From ee663a12d9e12d0b5c9e8c7745c3b48c716754b2 Mon Sep 17 00:00:00 2001
From: Paulo Pinto <paulo.pinto@automattic.com>
Date: Mon, 25 Sep 2023 12:24:56 +0100
Subject: [PATCH] Add expectations in tests, and fail tests when expectations
 don't match

---
 tests/.env     |  2 +-
 tests/index.ts | 26 ++++++++++++++++++++++++--
 2 files changed, 25 insertions(+), 3 deletions(-)

diff --git a/tests/.env b/tests/.env
index a2dd392..16a06df 100644
--- a/tests/.env
+++ b/tests/.env
@@ -1,4 +1,4 @@
-ISSUER_URL="https://localhost:8443"
+ISSUER_URL="https://localhost:8443/"
 CLIENT_ID="oidc-server-plugin-tests"
 CLIENT_SECRET="oidc-server-plugin-tests"
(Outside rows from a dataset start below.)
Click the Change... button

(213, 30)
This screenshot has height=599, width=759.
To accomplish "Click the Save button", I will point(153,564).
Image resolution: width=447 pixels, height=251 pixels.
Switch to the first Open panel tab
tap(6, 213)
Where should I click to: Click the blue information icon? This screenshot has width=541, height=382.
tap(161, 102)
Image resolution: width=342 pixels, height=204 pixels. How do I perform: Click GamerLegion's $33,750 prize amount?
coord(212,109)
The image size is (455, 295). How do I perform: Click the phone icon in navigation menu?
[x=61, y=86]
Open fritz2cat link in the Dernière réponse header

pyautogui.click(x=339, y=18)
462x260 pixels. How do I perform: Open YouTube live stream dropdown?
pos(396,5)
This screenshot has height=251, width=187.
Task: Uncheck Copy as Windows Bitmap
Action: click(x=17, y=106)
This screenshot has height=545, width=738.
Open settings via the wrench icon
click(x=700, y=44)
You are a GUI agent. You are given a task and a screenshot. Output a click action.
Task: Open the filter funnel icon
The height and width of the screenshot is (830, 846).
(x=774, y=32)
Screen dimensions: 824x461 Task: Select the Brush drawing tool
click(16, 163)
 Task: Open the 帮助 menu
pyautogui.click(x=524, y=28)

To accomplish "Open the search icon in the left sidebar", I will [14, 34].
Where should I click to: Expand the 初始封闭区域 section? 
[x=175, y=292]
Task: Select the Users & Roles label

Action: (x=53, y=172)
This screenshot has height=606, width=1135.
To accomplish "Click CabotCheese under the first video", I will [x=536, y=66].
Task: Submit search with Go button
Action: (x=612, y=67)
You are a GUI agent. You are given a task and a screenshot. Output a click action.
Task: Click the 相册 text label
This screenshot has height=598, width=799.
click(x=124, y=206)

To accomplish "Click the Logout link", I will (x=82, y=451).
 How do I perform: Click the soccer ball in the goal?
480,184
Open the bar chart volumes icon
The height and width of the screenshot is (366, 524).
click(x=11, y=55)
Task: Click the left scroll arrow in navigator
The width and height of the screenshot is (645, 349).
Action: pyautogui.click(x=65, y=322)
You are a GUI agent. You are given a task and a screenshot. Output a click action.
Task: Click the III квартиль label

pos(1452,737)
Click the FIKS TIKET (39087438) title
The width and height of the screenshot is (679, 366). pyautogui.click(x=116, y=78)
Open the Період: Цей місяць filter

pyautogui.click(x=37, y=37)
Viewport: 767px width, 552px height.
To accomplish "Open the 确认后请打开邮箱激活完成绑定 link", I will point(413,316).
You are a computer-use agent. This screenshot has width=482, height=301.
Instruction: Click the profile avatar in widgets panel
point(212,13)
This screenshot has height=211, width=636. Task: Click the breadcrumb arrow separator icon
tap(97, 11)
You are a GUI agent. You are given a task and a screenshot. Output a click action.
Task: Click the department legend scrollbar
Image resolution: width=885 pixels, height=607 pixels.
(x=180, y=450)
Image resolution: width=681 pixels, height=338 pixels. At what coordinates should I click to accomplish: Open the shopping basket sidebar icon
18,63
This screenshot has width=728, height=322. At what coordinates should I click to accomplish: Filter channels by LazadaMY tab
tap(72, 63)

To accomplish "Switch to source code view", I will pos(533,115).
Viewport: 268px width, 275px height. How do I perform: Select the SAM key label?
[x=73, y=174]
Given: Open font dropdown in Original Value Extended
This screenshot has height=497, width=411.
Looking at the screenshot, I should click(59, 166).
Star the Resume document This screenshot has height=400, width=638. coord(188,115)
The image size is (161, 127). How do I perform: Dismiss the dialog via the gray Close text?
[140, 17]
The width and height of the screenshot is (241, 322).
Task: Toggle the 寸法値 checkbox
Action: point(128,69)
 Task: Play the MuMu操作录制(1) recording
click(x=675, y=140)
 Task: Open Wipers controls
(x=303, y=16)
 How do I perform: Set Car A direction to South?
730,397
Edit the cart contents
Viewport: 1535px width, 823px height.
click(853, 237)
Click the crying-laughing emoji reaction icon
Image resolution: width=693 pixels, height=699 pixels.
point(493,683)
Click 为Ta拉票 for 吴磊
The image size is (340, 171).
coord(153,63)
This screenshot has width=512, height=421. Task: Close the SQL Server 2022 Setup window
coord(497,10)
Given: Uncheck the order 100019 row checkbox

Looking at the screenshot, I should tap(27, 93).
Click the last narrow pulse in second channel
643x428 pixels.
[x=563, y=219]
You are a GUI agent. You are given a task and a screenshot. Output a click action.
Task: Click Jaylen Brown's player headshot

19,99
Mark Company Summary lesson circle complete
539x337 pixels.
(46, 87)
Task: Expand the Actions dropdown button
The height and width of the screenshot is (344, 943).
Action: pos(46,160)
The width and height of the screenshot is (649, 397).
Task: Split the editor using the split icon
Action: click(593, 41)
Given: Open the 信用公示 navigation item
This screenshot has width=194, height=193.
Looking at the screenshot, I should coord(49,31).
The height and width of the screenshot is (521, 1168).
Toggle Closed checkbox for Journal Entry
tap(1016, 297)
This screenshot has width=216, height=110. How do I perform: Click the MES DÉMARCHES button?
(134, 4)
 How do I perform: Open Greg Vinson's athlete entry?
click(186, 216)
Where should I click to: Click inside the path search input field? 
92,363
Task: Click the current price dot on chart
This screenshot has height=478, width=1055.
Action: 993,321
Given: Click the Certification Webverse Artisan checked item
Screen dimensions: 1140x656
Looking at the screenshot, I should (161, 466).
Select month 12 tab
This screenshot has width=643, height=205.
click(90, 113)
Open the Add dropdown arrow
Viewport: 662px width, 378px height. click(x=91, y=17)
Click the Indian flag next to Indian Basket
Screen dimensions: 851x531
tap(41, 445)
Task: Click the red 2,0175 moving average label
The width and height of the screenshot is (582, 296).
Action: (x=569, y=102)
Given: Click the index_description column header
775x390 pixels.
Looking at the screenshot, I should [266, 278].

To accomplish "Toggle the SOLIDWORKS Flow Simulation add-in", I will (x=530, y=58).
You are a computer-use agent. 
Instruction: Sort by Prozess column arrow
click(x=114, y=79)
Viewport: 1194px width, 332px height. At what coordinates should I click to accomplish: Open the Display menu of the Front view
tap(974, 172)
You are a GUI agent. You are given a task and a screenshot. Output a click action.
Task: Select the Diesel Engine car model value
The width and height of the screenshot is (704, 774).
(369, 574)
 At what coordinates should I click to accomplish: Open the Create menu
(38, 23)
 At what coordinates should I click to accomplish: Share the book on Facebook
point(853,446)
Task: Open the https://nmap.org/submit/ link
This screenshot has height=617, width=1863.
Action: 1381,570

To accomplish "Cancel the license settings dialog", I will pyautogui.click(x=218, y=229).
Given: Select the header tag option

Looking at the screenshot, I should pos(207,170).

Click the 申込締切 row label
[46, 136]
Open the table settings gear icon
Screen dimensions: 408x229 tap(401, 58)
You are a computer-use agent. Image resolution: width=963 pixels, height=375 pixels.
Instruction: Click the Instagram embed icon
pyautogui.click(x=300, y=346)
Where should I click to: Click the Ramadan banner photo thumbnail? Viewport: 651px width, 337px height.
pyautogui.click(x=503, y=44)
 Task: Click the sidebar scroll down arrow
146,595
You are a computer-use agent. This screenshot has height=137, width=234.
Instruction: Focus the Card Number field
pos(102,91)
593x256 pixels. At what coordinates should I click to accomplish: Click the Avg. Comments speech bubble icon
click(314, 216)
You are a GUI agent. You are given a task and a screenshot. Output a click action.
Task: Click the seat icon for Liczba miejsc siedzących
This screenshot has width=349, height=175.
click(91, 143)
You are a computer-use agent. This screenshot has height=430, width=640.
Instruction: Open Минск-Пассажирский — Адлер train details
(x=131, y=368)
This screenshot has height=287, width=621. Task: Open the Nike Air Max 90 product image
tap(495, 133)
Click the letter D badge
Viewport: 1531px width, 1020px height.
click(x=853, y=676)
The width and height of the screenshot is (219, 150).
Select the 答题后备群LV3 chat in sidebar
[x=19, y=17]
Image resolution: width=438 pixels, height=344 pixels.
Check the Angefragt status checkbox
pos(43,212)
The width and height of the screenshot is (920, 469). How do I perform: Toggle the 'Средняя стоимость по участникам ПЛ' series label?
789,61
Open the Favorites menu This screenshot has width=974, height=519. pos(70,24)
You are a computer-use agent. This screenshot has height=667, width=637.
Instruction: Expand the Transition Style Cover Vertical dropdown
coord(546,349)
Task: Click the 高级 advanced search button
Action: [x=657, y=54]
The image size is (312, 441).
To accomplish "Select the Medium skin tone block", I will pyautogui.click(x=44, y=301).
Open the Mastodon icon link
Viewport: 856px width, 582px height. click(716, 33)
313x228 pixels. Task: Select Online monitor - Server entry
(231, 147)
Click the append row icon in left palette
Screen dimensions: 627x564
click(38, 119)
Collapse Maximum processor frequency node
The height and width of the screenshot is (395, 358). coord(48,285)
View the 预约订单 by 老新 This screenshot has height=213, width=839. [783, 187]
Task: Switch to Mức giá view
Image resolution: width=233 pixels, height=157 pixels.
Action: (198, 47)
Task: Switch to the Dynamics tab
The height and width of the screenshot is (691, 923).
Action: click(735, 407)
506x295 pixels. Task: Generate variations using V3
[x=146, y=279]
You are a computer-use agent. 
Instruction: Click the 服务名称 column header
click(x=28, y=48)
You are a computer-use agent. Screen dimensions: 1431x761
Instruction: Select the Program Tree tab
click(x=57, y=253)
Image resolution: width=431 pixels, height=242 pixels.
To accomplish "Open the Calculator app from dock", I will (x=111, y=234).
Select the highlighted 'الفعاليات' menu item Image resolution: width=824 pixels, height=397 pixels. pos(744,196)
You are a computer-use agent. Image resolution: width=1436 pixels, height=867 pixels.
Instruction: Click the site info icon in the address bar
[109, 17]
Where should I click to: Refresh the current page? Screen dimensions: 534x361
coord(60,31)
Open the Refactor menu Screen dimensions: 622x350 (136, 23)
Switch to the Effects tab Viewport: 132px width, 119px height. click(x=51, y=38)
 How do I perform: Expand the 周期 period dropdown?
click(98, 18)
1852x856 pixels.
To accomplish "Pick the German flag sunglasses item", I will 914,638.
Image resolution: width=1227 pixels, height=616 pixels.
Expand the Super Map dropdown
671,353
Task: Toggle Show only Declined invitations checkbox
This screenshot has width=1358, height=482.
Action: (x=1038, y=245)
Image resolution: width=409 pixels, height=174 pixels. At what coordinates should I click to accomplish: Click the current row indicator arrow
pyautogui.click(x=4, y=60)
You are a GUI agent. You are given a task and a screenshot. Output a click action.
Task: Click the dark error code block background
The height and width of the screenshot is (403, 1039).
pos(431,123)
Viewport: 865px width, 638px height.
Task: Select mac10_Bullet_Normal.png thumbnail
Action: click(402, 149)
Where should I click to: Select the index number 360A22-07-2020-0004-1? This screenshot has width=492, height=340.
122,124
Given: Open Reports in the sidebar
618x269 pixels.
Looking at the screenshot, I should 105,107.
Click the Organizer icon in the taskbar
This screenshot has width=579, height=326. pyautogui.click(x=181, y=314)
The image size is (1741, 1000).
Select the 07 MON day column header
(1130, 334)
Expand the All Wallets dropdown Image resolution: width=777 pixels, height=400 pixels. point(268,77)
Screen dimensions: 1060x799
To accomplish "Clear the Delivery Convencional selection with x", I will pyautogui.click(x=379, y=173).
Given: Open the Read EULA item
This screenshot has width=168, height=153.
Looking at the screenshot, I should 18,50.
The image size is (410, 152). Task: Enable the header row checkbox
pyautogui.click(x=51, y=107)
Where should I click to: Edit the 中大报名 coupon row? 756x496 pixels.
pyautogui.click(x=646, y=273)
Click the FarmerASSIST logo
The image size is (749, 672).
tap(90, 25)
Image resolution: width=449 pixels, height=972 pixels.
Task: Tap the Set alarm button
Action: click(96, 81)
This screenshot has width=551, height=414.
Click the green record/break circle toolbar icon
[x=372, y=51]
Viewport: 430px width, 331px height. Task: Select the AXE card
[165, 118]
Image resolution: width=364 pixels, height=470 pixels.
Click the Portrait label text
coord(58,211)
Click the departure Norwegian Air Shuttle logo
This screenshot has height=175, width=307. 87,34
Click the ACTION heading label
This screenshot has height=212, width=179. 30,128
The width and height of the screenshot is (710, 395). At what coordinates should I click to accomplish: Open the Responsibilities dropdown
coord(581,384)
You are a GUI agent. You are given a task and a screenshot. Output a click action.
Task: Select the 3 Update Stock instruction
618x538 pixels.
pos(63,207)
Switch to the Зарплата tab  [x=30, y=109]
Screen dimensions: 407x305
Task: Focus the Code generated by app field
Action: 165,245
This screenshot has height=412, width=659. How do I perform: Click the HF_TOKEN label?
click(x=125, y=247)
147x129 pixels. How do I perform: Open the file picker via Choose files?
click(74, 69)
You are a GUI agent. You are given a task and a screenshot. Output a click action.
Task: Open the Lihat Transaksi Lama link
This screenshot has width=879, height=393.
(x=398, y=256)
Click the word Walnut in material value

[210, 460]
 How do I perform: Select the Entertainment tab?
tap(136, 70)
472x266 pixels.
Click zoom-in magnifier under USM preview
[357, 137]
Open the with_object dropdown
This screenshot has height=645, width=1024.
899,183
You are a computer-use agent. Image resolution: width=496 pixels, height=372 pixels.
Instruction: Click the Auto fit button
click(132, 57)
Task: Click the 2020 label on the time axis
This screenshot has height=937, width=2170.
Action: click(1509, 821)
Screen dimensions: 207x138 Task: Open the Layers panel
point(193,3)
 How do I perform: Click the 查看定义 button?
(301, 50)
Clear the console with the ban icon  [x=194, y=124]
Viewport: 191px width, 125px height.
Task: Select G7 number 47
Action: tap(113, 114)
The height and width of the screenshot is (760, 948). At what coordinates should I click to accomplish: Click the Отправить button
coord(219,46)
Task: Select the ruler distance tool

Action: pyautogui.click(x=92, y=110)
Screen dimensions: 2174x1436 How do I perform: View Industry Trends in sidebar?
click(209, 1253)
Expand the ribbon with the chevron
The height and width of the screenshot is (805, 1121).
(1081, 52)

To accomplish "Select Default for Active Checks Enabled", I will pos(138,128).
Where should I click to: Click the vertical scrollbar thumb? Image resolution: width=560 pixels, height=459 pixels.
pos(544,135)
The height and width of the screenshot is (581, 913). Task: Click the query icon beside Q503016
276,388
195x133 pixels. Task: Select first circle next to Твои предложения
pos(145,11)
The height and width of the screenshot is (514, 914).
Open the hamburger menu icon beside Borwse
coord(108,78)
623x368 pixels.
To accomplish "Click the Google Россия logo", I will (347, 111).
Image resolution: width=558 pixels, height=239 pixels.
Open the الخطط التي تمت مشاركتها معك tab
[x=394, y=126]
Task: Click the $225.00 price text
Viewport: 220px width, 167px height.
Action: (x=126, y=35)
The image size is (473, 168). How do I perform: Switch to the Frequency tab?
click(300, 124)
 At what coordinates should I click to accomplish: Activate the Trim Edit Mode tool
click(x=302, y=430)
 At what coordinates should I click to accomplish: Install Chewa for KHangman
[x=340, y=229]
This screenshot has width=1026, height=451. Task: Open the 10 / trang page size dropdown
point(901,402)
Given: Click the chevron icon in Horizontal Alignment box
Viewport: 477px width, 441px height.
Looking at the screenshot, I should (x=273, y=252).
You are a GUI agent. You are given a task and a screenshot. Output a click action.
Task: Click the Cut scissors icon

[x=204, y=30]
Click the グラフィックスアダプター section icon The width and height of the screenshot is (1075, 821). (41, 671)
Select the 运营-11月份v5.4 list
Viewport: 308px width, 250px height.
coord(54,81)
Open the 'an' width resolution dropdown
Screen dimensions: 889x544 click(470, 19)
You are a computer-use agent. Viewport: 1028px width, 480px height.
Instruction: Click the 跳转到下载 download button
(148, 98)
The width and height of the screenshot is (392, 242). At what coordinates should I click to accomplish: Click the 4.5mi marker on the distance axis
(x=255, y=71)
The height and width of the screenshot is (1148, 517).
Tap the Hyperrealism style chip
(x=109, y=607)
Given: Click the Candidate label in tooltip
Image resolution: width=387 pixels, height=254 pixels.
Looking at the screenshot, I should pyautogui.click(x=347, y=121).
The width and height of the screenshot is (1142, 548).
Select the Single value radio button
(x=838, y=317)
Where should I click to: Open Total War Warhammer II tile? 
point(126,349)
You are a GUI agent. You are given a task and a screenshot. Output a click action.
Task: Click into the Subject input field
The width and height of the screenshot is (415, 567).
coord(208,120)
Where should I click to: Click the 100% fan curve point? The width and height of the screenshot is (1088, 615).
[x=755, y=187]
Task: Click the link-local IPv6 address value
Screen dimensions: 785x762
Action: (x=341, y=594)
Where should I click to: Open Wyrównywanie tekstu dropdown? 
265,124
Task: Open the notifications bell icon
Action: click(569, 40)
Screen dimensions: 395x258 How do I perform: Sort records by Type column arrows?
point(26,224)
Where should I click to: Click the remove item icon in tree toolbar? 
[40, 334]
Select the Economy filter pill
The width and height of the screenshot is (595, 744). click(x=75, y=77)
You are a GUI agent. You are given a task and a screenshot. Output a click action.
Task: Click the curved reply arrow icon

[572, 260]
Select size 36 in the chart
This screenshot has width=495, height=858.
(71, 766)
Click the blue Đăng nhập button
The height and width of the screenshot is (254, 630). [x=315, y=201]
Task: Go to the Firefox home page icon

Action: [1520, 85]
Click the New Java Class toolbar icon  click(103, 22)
 TLS_CA_CERT="../../matrix-oidc-playground/tls/ca/rootCA.pem"
diff --git a/tests/index.ts b/tests/index.ts
index 7073c9e..5fb84cb 100644
--- a/tests/index.ts
+++ b/tests/index.ts
@@ -72,11 +72,33 @@ async function run() {
     // Get access token.
     const request = await serverRequest;
     const tokenSet = await openIdClient.exchangeCodeForToken(request);
-    console.log("JWT token", parseJwt(tokenSet.id_token ?? ""));
+    const jwt = parseJwt(tokenSet.id_token ?? "");
+    console.log("JWT token", jwt);
 
     // Get userinfo.
     const userinfo = await openIdClient.userinfo(tokenSet.access_token ?? "");
     console.debug("userinfo", userinfo);
+
+    // Check JWT token.
+    if (jwt.iss !== env.ISSUER_URL) {
+        throw `JWT token iss doesn't match. Expected '${env.ISSUER_URL}', got '${jwt.iss}'`;
+    }
+    if (jwt.sub !== env.WORDPRESS_USER) {
+        throw `JWT token sub doesn't match. Expected '${env.WORDPRESS_USER}', got '${jwt.sub}'`;
+    }
+    if (jwt.aud !== env.CLIENT_ID) {
+        throw `JWT token aud doesn't match. Expected '${env.CLIENT_ID}', got '${jwt.aud}'`;
+    }
+
+    // Check userinfo response.
+    if (userinfo.scope !== "openid profile") {
+        throw `Userinfo scope doesn't match. Expected 'openid profile', got '${userinfo.scope}'`;
+    }
+    if (userinfo.sub !== env.WORDPRESS_USER) {
+        throw `Userinfo sub doesn't match. Expected ${env.WORDPRESS_USER}, got '${userinfo.sub}'`;
+    }
+
+    console.info("Tests passed");
 }
 
 async function grantAuthorization(httpsClient: HttpsClient, issuerUrl: string, response: AxiosResponse): Promise<AxiosResponse> {
@@ -110,7 +132,7 @@ function parseJwt(token: string) {
 }
 
 void run().catch(error => {
-    console.error(error);
+    console.error("Tests failed:", error);
     process.exit(1);
 }).finally(() => {
     if (httpsServer) {